▶ _Exercise passage_:
Art After This with Claire Hopkinson
2023

By David Maggs, Metcalf Fellow on Arts and Society

In my last dispatch, I couldn’t help but poke the proverbial bear of arts funding in Canada, taking a prod at the infamous distinction between operating funding and project funding that divides most municipal, provincial, and federal funding schemes. As expected, it prompted some impassioned responses. What am I trying to accomplish here, anyway?

All I want is a good sense of why we have this system. If it serves a vital purpose in securing the broader stability of the sector, great. If it’s a special class of organizations that have fallen into the good fortune of getting a better deal without delivering a broader impact, not so great. In the hopes of laying to rest my potentially annoying curiosity around this issue, I was lucky to spend a few hours chatting with the recently retired Director and CEO of the Toronto Arts Council, Claire Hopkinson.

“I like your ‘ecosystem or zoo’ metaphor,” she said, referring to the title of the previous post, “but I prefer the image of a garden. We need the greenhouse, where new things can be nurtured, and we need the field, where things grow and mature, and then think of the cross-fertilization in a place like that?”

▶ _Information provided_:
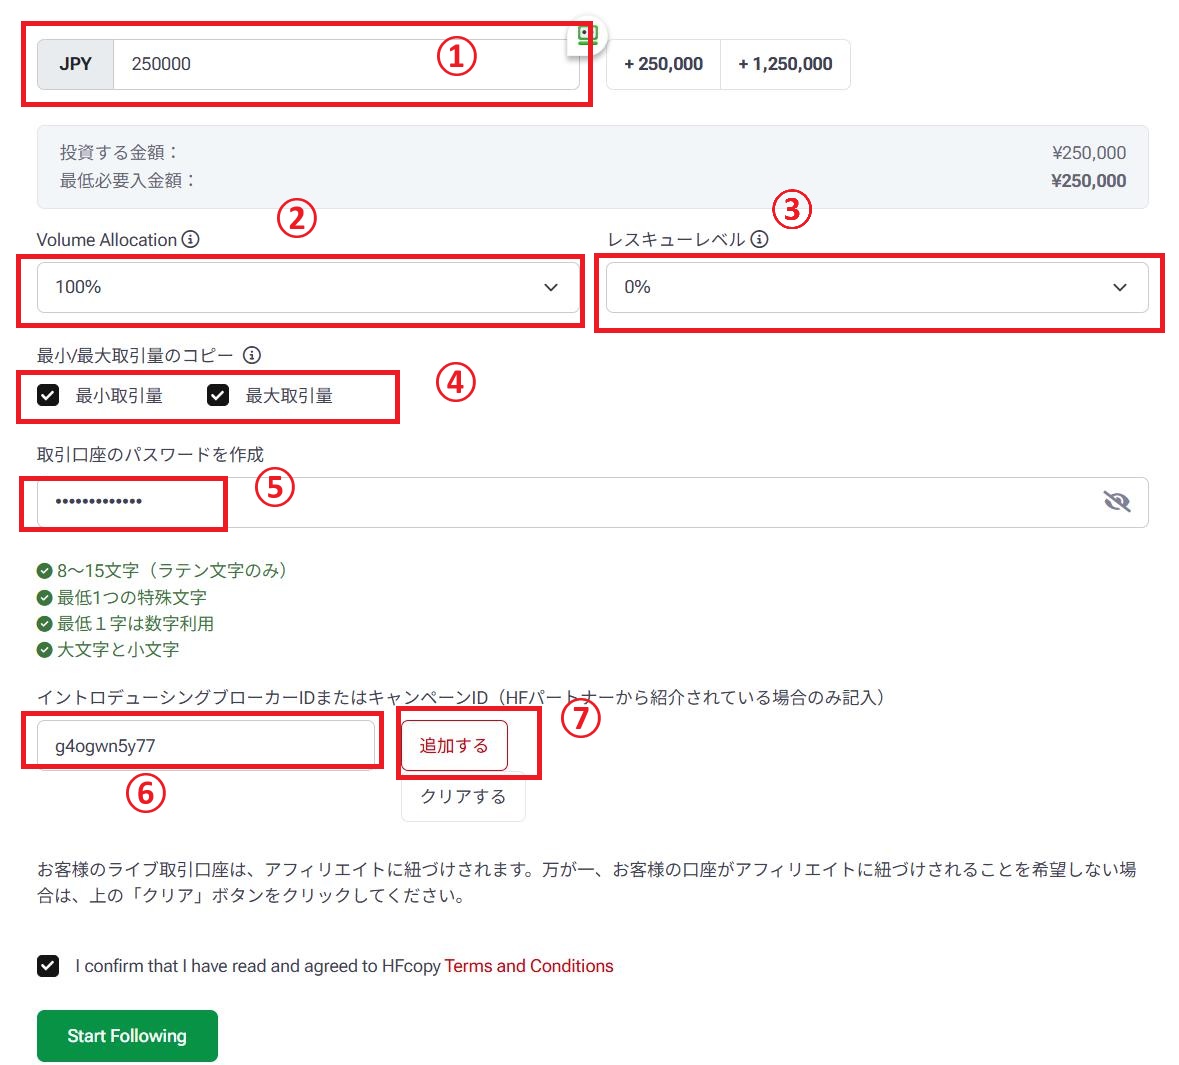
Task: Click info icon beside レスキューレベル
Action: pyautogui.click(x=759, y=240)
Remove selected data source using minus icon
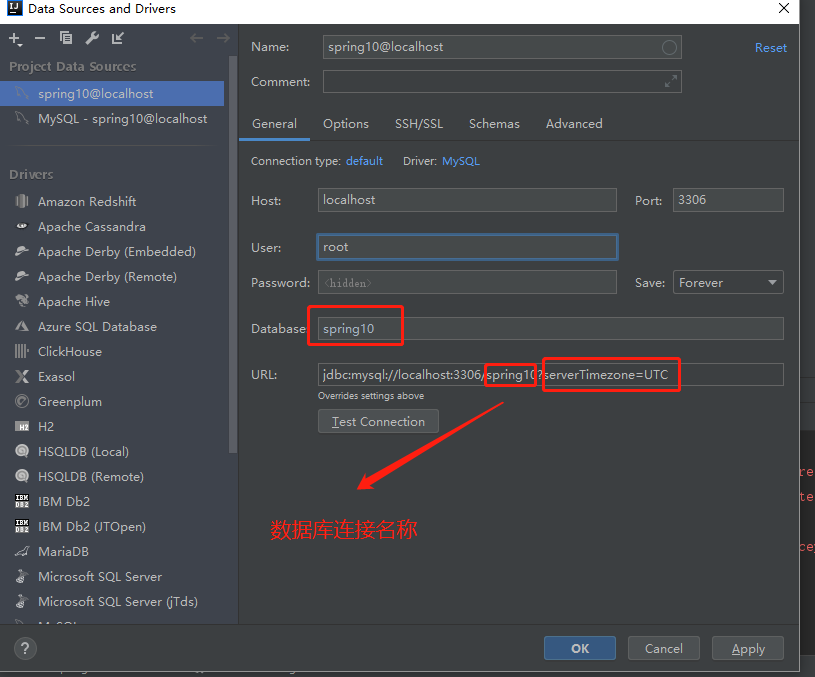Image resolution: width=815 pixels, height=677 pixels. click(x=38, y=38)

* * *

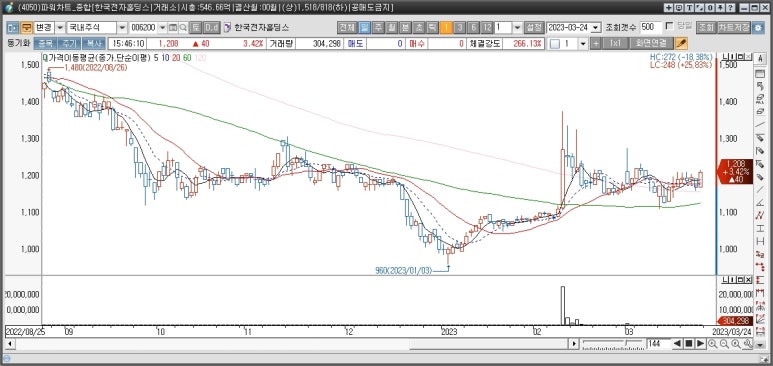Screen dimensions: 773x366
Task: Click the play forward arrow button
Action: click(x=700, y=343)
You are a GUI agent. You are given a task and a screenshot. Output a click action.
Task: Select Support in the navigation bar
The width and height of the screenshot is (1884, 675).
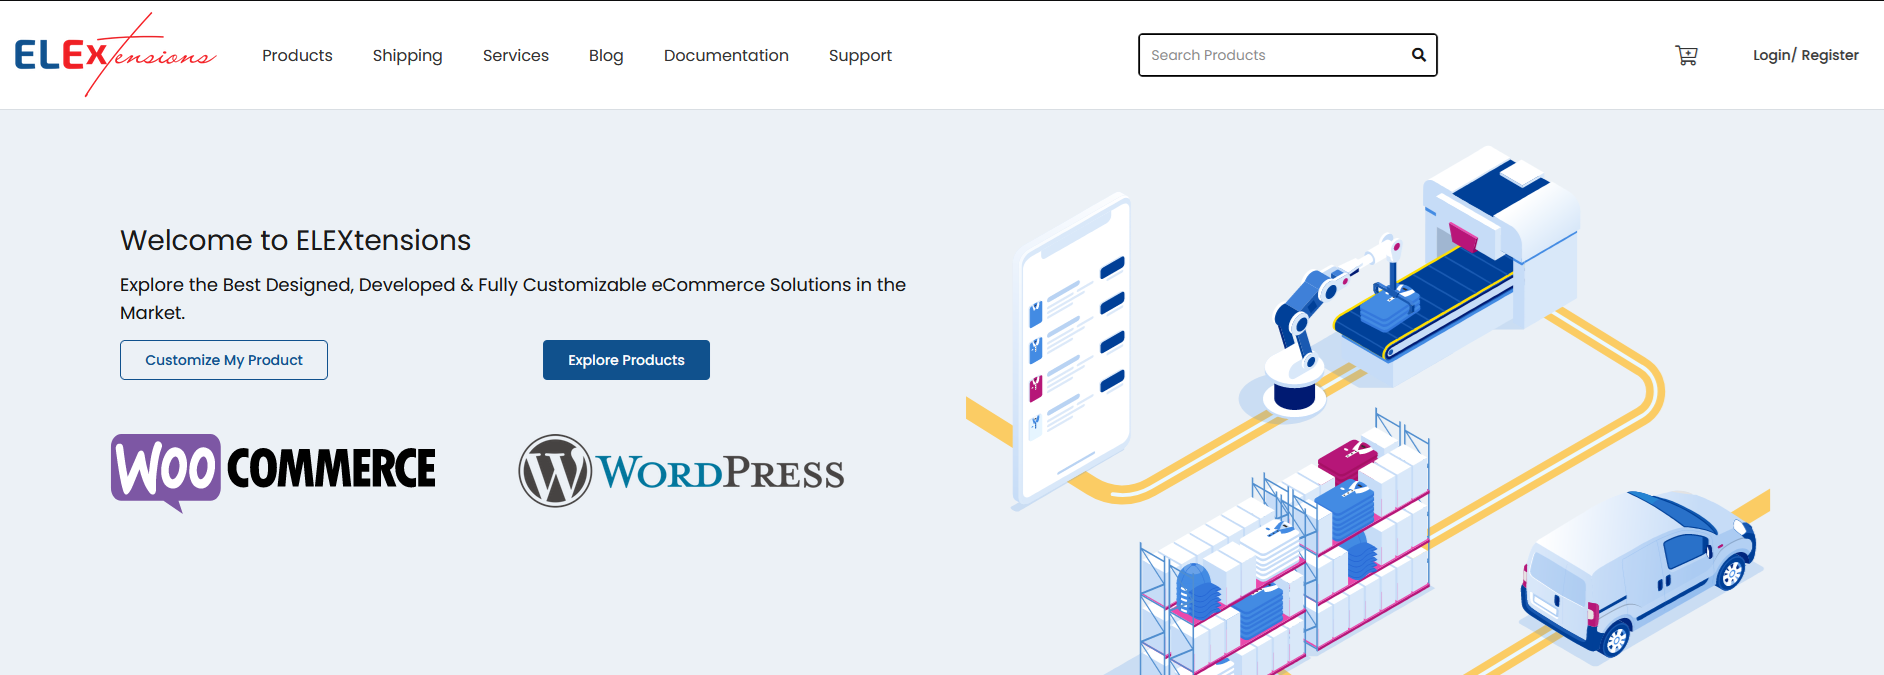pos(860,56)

▶ _Required tasks_:
1 - Answer these about the arts funding text, using only what it states.
(a) What distinction did the author's last dispatch take a prod at?
(b) What position did Claire Hopkinson recently retire from?
(c) What image does Hopkinson say she prefers to the "ecosystem or zoo" metaphor?
2 - Copy the stretch of the arts funding text from "All I want is" through "Council, Claire Hopkinson.".

▶ _Solutions below_:
1 -
(a) The distinction between operating funding and project funding.
(b) Director and CEO of the Toronto Arts Council.
(c) The image of a garden.

2 -
All I want is a good sense of why we have this system. If it serves a vital purpose in securing the broader stability of the sector, great. If it’s a special class of organizations that have fallen into the good fortune of getting a better deal without delivering a broader impact, not so great. In the hopes of laying to rest my potentially annoying curiosity around this issue, I was lucky to spend a few hours chatting with the recently retired Director and CEO of the Toronto Arts Council, Claire Hopkinson.